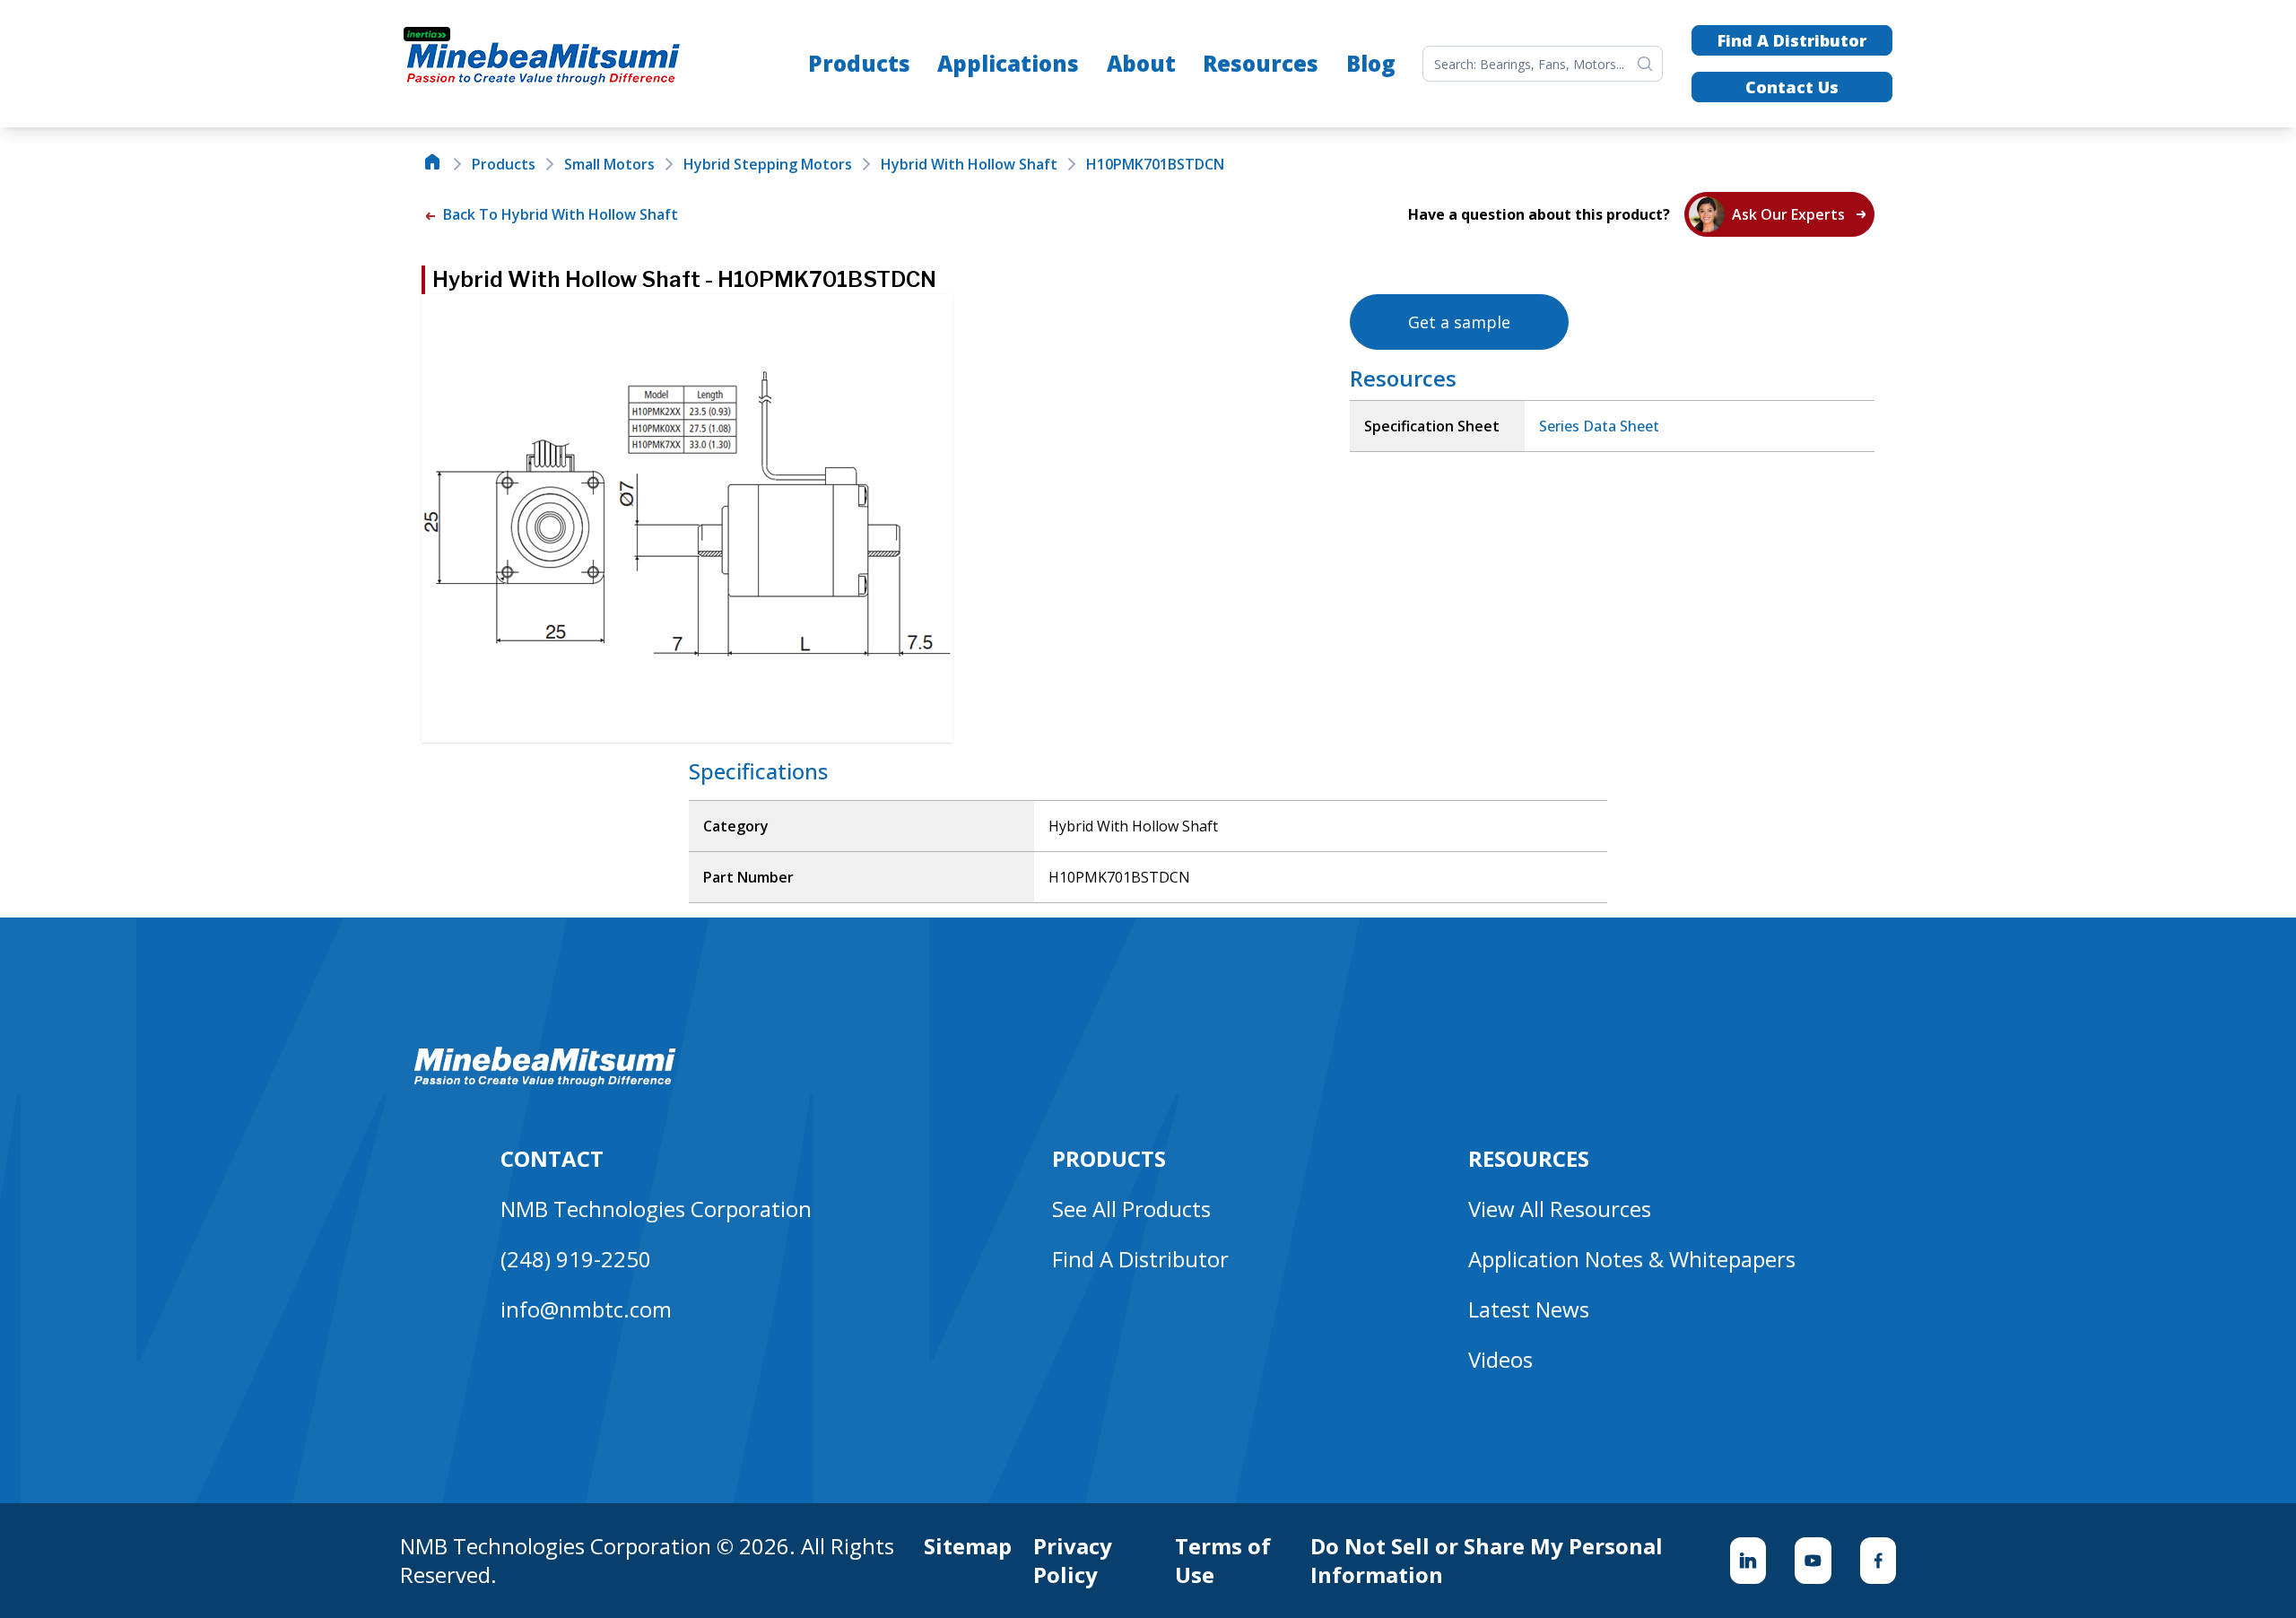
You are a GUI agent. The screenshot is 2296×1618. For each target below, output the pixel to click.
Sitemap (968, 1546)
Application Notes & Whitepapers (1632, 1259)
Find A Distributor (1792, 40)
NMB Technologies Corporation (656, 1208)
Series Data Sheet (1599, 426)
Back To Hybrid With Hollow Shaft (558, 214)
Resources (1260, 63)
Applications (1008, 63)
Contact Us (1792, 87)
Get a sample (1459, 322)
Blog (1371, 63)
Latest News (1528, 1309)
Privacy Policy (1072, 1560)
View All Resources (1559, 1208)
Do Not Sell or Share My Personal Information (1486, 1560)
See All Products (1131, 1208)
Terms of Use (1223, 1560)
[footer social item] (1748, 1560)
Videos (1500, 1359)
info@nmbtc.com (586, 1309)
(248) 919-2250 (575, 1259)
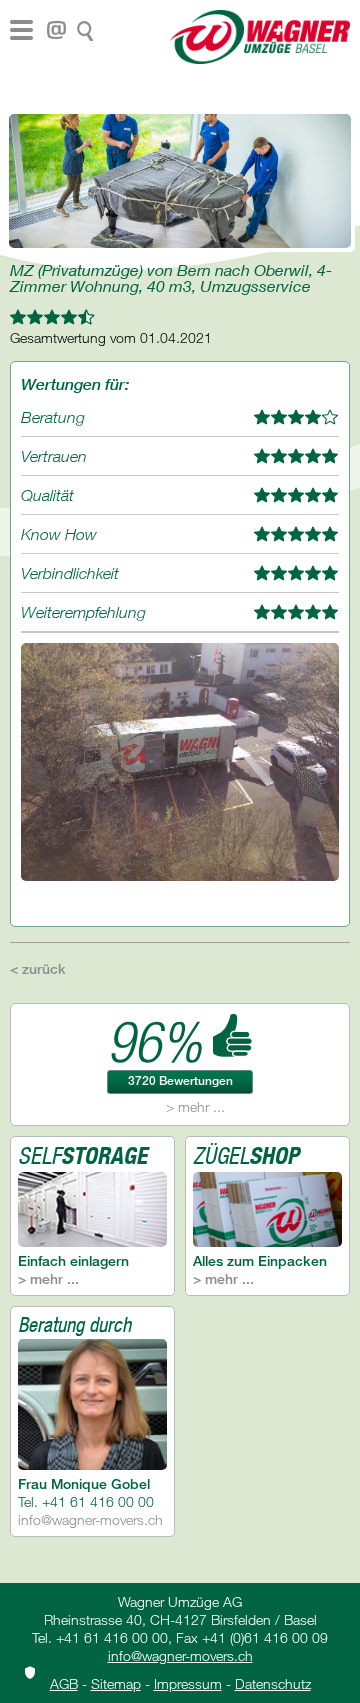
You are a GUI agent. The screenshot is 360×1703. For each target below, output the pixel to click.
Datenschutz (273, 1683)
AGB (64, 1683)
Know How (59, 534)
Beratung (53, 417)
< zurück (38, 968)
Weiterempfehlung (83, 612)
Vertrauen (54, 456)
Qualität (47, 495)
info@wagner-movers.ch (90, 1519)
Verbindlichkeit (70, 573)
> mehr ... (195, 1106)
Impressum (188, 1683)
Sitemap (116, 1683)
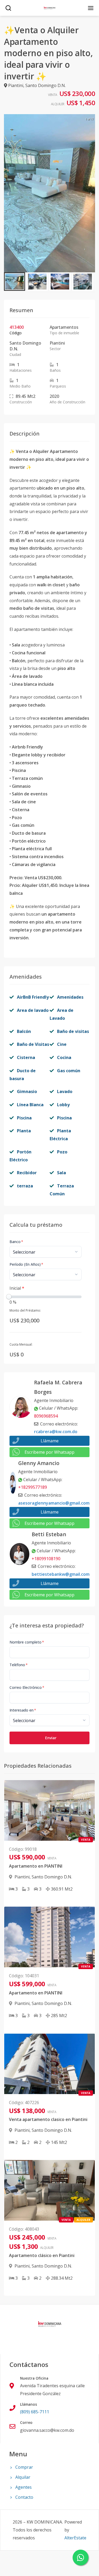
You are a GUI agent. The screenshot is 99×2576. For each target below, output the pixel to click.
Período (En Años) (26, 1264)
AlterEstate (75, 2538)
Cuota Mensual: (21, 1344)
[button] (14, 281)
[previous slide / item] (7, 193)
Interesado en (23, 1710)
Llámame (50, 1441)
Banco (16, 1241)
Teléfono (19, 1664)
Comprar (24, 2467)
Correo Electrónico (27, 1687)
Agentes (23, 2487)
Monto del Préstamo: (25, 1310)
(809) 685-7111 (34, 2412)
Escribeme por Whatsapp (49, 1452)
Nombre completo (27, 1642)
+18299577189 (32, 1487)
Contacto (24, 2497)
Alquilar (22, 2477)
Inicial (17, 1288)
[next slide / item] (91, 193)
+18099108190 (46, 1559)
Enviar (50, 1737)
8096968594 (46, 1416)
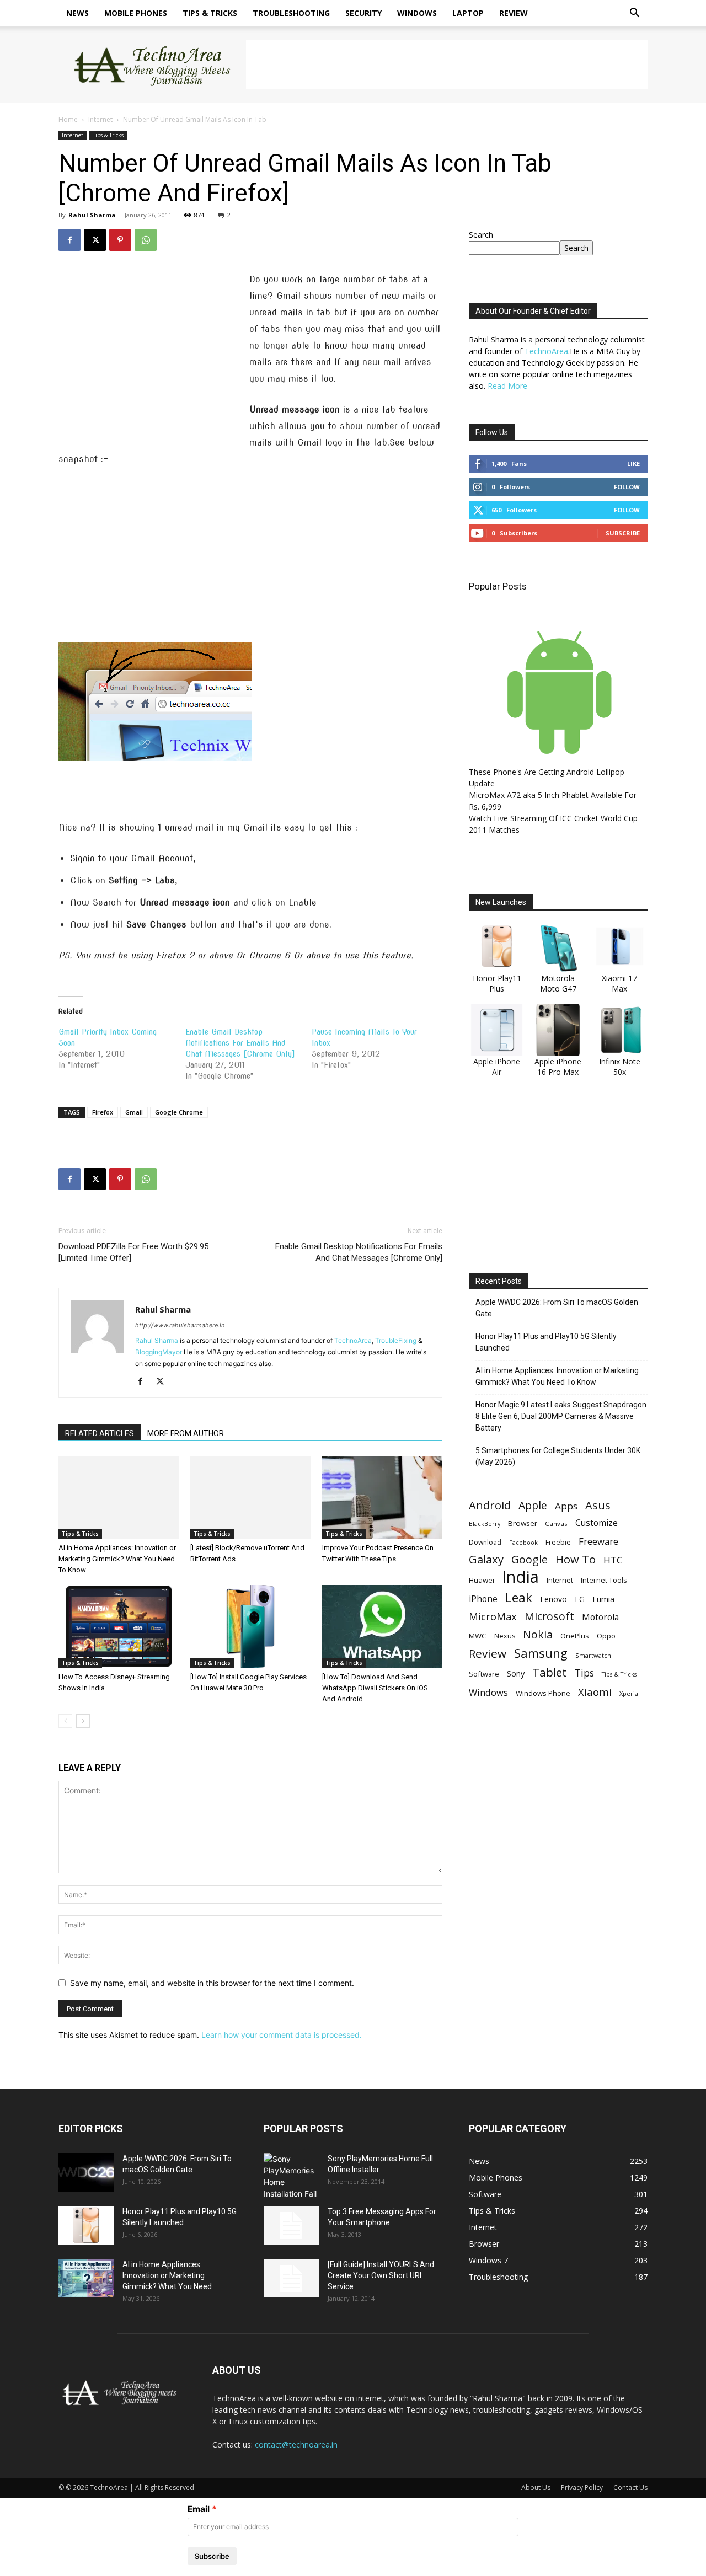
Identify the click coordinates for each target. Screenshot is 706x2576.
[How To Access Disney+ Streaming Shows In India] (118, 1626)
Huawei (481, 1580)
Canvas (556, 1523)
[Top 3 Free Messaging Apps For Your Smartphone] (291, 2225)
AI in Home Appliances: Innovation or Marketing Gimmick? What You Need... (169, 2275)
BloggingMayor (158, 1352)
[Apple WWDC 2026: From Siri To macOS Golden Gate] (86, 2172)
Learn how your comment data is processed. (281, 2034)
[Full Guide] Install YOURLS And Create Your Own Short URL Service (381, 2275)
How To (575, 1559)
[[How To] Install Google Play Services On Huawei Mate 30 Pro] (250, 1626)
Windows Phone (543, 1693)
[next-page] (83, 1721)
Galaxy (486, 1559)
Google (529, 1559)
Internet (100, 119)
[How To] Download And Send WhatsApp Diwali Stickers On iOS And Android (375, 1688)
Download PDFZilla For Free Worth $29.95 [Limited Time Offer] (133, 1252)
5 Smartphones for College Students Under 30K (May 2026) (557, 1456)
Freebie (558, 1542)
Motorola (600, 1617)
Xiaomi (595, 1691)
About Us (535, 2487)
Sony (516, 1673)
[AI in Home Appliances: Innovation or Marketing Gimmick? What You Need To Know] (118, 1497)
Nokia (538, 1634)
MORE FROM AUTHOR (185, 1433)
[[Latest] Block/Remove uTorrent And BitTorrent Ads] (250, 1497)
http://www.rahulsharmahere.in (179, 1325)
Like (633, 463)
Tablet (549, 1672)
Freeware (598, 1541)
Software (484, 1674)
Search (481, 234)
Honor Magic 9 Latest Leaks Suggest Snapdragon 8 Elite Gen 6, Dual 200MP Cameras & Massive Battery (560, 1416)
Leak (518, 1597)
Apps (566, 1506)
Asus (598, 1505)
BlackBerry (484, 1524)
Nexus (504, 1636)
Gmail (134, 1112)
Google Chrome (179, 1112)
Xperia (628, 1693)
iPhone (483, 1599)
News (77, 13)
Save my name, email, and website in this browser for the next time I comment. (212, 1983)
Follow (627, 487)
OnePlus (574, 1636)
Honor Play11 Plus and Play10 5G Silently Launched (546, 1342)
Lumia (603, 1598)
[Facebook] (69, 240)
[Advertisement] (447, 64)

__TO DO__. What is needed is an exact copy of the lines above from the one with "[footer social item] (1748, 1560)" to the one with "Know How (59, 534)", both ends kept, and nothing more; please leave the pictures out.

__EXERCISE RESPONSE__.
[footer social item] (1748, 1560)
Videos (1500, 1359)
info@nmbtc.com (586, 1309)
(248) 919-2250 (575, 1259)
You are a GUI agent. The screenshot is 360×1703. For each target below, output the pixel to click.
Datenschutz (273, 1683)
AGB (64, 1683)
Know How (59, 534)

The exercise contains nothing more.